In his book Dr. Shugart referenced the "crucible ", or the
difficult experiences people face in life, as the process that
"consumes the dross of self" so that the servant leader in us
can emerge. He also wisely said that "we are all in this
together", which I took to mean that we must empathetically
work together in an organization, not adopt the common but
fatal us/them mentality. He said that we must also get to
know ourselves well, our strengths, good traits and bad, ego,
hubris and blind spots, so that we can grow as people and
hone ourselves as leaders. His words and his approach can
help us "find our inward journey to become outwardly
successful, authentic leaders"! Dr.
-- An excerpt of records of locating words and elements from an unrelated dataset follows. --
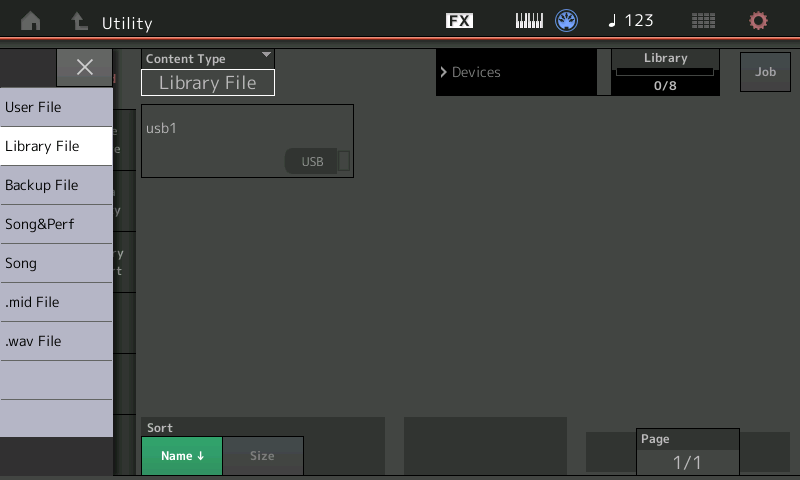The height and width of the screenshot is (480, 800).
Task: Open the FX effect settings icon
Action: click(x=459, y=21)
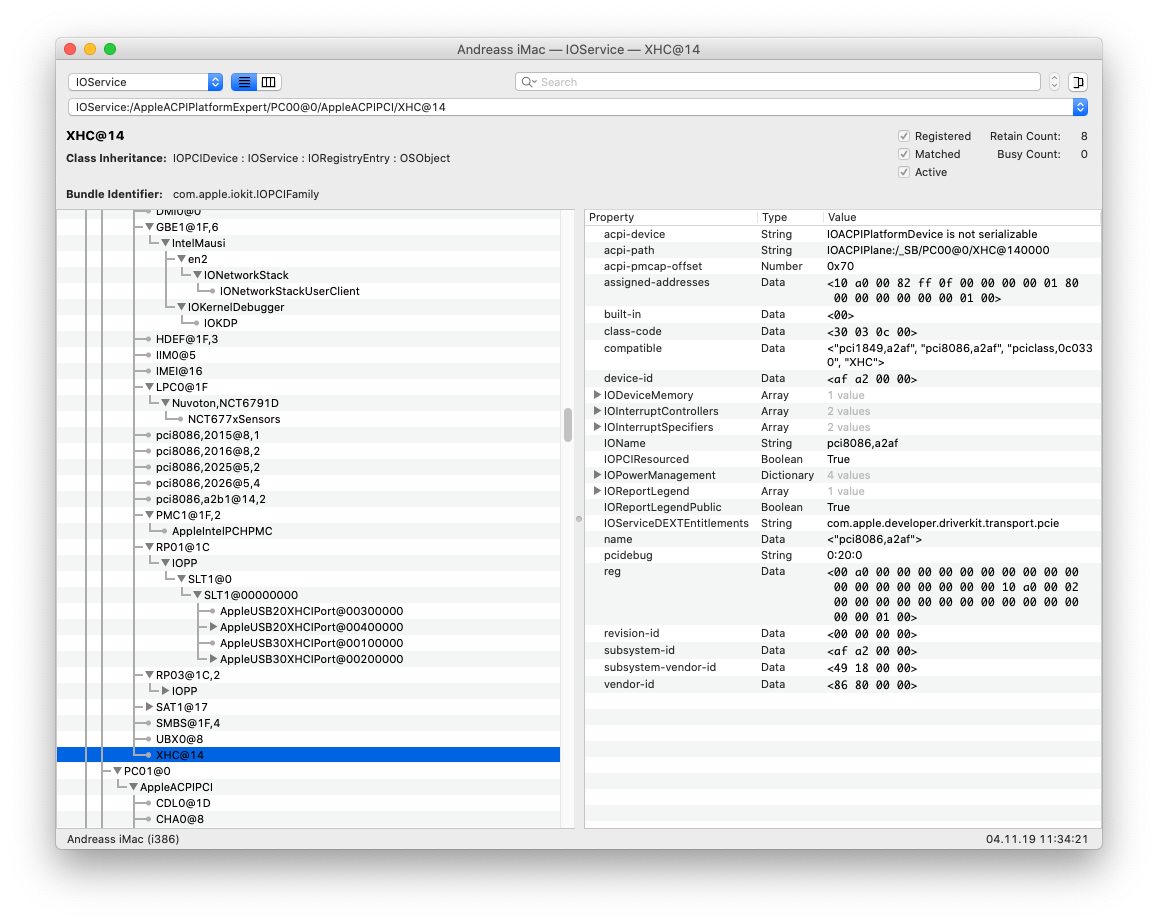Toggle the Registered checkbox

tap(904, 136)
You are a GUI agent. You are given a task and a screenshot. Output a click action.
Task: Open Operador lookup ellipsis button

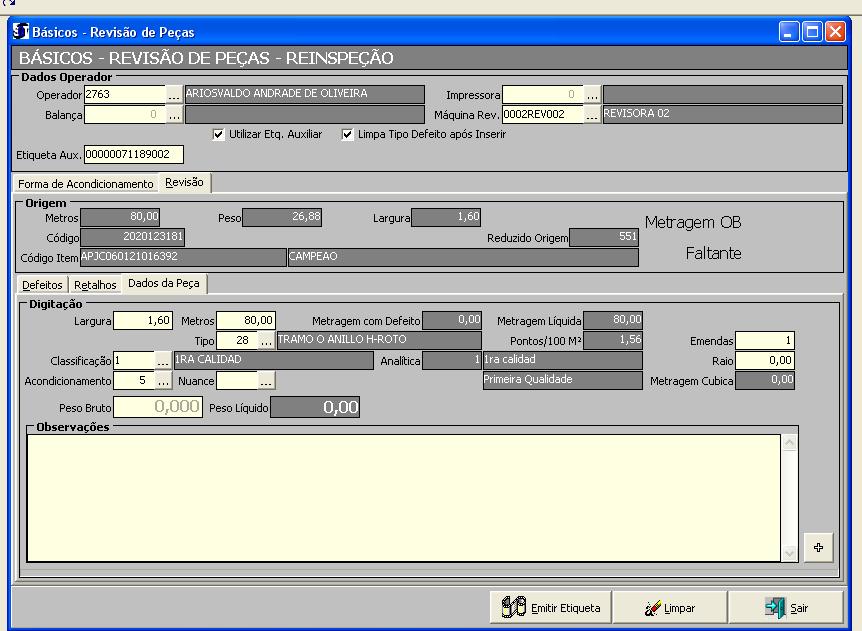tap(174, 95)
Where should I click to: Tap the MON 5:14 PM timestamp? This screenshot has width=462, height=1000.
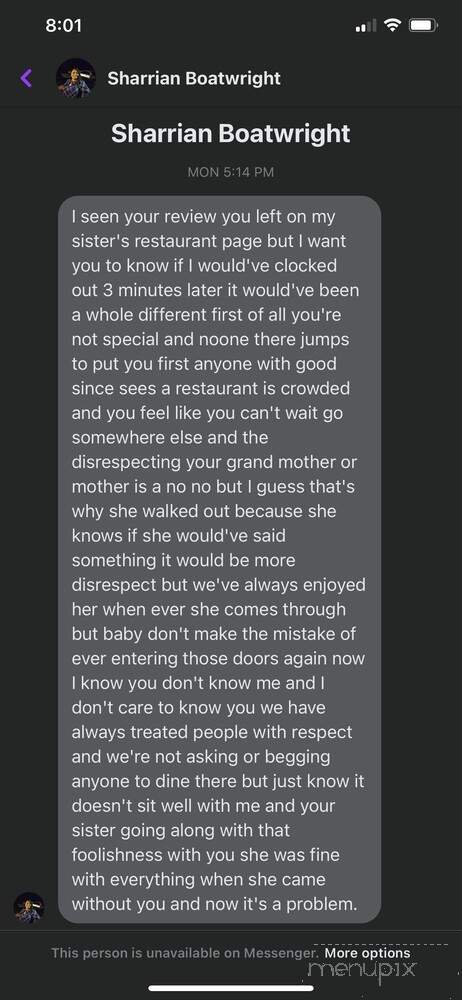[230, 172]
Shugart reminds us that
difficulties and setbacks can fuel our transformation if we
remain diligent, and avoid developing a sense of entitlement
in settings where executive and political power rein. He said
that he realized that the jaded "jerks" he encountered early in
his career were once idealistic young leaders, just like him,
and that somehow along the way the pressures of life
changed them into these people he never wanted to be. He
then realized how easily he could suffer the same fate if he
did not choose a more deliberate path to be an enlightened
leader, poet and music writer.

Of change models, such as Lewin's "unfreeze, transition,


refreeze" approach, Dr. Shugart said that they are "warmed
over Soviet plans", and that the real theory of change is one
in which first we change the conversation, then we change
who's in the conversation, and then we change everything. I
also liked that he said, of the theory of cultural change, that
when we start right and design good systems around an
adopted institutional theory of change, that if the outcomes
are not what we hoped for, we keep the theory and try a
different approach to see what will support and help it work
better. We do not discard the theory and seek a new one.
This approach takes time and patience, but obviously
Valencia College is an excellent example that it works!

References:
Shugart, Sandy, PhD. Leadership in the Crucible of Work.
Maitland, Florida: Florida Hospital, 2013.